Tas? Oh iya aku ingat, di tasku juga ada undangan pengajian mahasiswa baru. Lusa kemarin aku bertemu kawan lama dan bercakap panjang. Aku melihat dia sangat berubah. Dia yang dulunya hobi pacaran, pakaian serba terbuka, dan keras kepala kini justru santun perangainya, tertutup pakaiannya, elegan cara bicaranya. Aku bilang aku ingin sepertinya, mendalami ilmu agama karena aku merasa dari dulu seperti jalan di tempat. Pakaianku sih longgar, tapi aku masih bercelana dan tidak kunjung berkerudung.
Dia menyambut niat itu dengan suka cita dan mengundangku ke pengajian mahasiswa di kampus. Tunggu dulu! Bukankah jam 7 ini acaranya dan aku sudah berjanji akan datang? Ah, nanti-nanti saja kan bisa. Pengajian tidak sekali ini diselenggarakan. Besok-besok aku bisa ikut pengajiannya….kalau tidak sibuk.
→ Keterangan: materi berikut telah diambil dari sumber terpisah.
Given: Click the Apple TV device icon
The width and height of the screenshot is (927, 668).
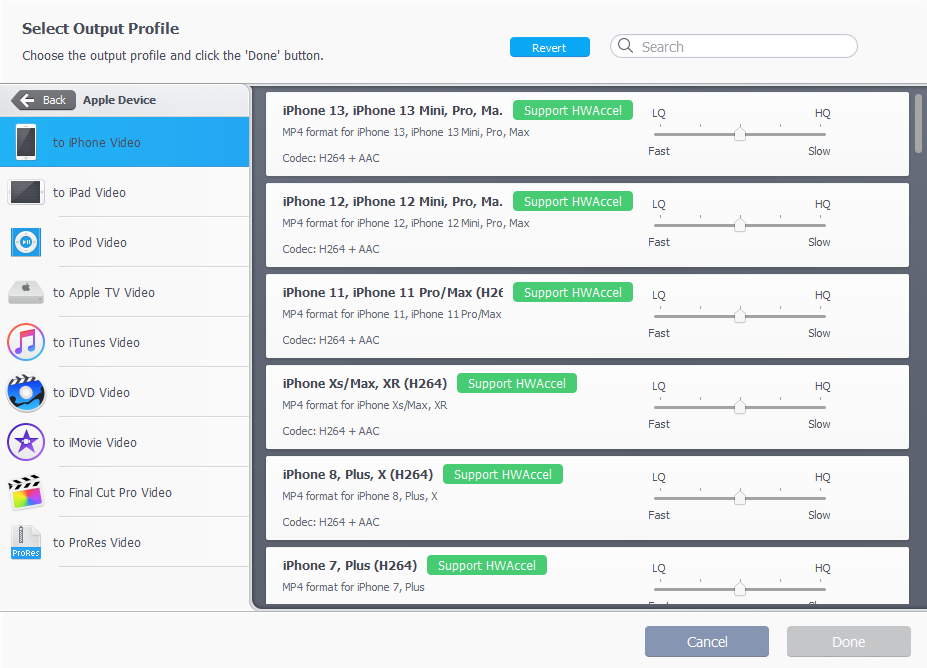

Aku tersenyum kecut ketika menyadari akan separah apa jadwal kuliahku nanti. Maklum, aku mahasiswa kedokteran yang akan sibuk berkutat dengan buku-buku tebal.
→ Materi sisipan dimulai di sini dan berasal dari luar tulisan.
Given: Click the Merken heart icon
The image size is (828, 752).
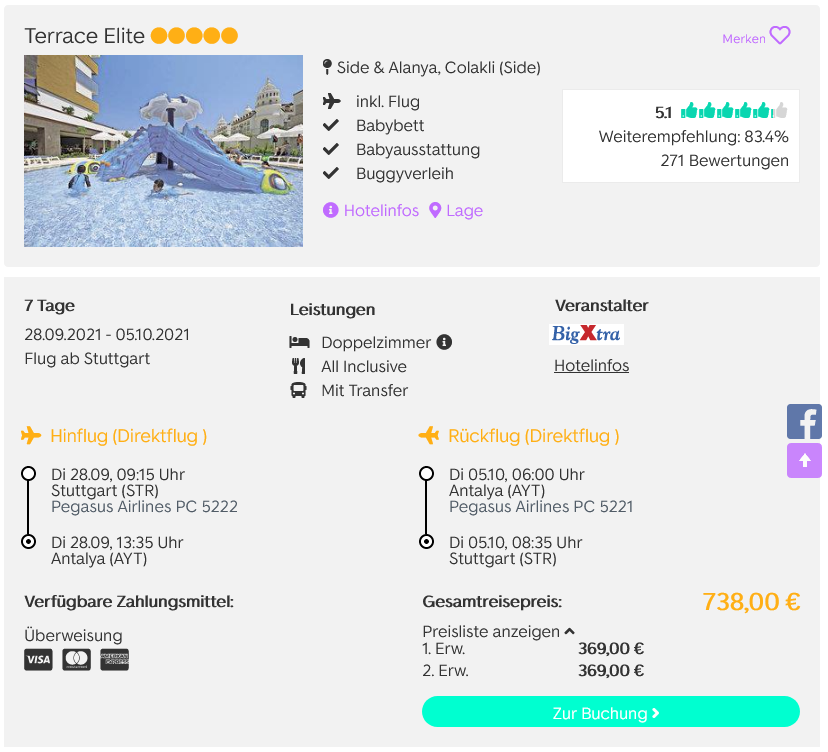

Buku tebal? Oh iya, aku lupa mengembalikan Sobotta Anatomi sepupuku. Padahal aku janji mengembalikannya minggu lalu. Dua bulan sebelum aku resmi menginjakkan kaki di fakultas ini aku meminjam buku itu pada sepupuku yang sedang ujian co-ass. Aku ingin belajar lebih dulu daripada teman yang lain, aku ingin setiap yang diucapkan dosen sudah 100x lebih dulu dicerna otakku.
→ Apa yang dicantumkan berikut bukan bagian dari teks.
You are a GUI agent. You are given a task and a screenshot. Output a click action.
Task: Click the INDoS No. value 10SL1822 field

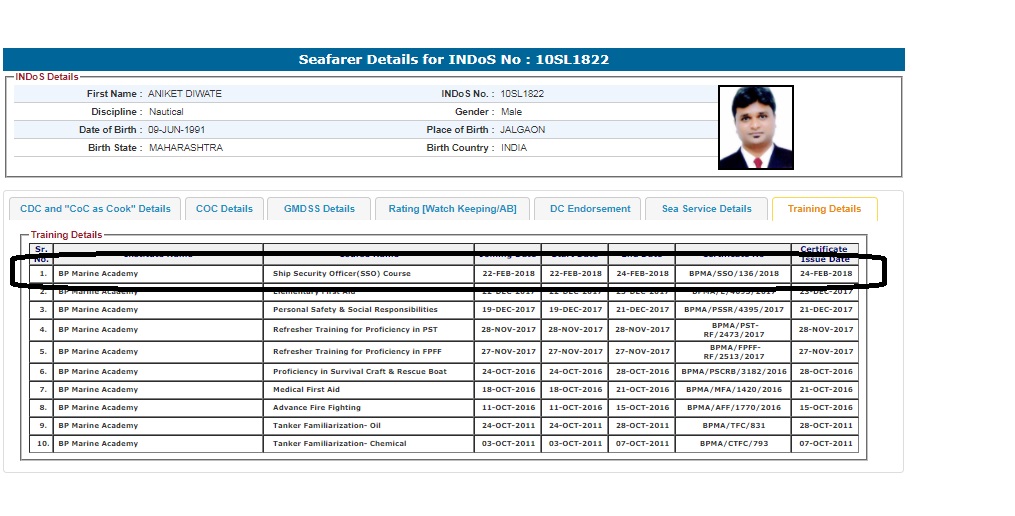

Aku Sonya, si perfectionist. Tapi, astaga! Sungguh aku bingung sekali dengan diriku hari ini. Lupa dengan banyak janji. Ah, sudahlah, selesai hari terpenat ini aku langsung ke rumahnya mengembalikan bukunya. Semoga dia tidak marah.
Pikiranku sibuk sekali dan semakin kacau saja, tapi aku berusaha menambah gas karena sesubuh ini tidak banyak kendaraan lalu lalang. Tidak cukup sampai di situ aku juga memotong letter U agar cepat sampai ke rumah. Tapi, fatal akibatnya. Aku yang terburu-buru ditambah pikiran melayang membuat aku tidak sadar ada sebuah mobil yang melaju kencang dari arah berlawanan. Beberapa mili detik kemudian aku mendengar suara dentuman dahsyat tapi seribu sayang aku tak mampu mengelak. Aku merasa sekujur tubuhku remuk, tapi anehnya aku merasa….ringan.
Namaku Sonya. Umurku 17 tahun 5 bulan 29 hari dan sayangnya tidak akan bertambah lagi. Seandainya aku tau hari itu usiaku tidak akan bertambah tentu aku tidak akan melewatkan subuhku, mengembalikan buku sesuai janjiku, dan pasti akan menyempatkan mendatangi pengajian, di mana aku bisa memperbaiki diriku sebelum ajal menjemput.
Namaku Sonya, mantan mahasiswa kedokteran yang tidak akan lagi bisa menggapai gelar spesialis orto, bukan hanya karena tulangku patah karena kejadian hari itu, tapi juga karena aku sudah lebih dulu bergelar almarhumah.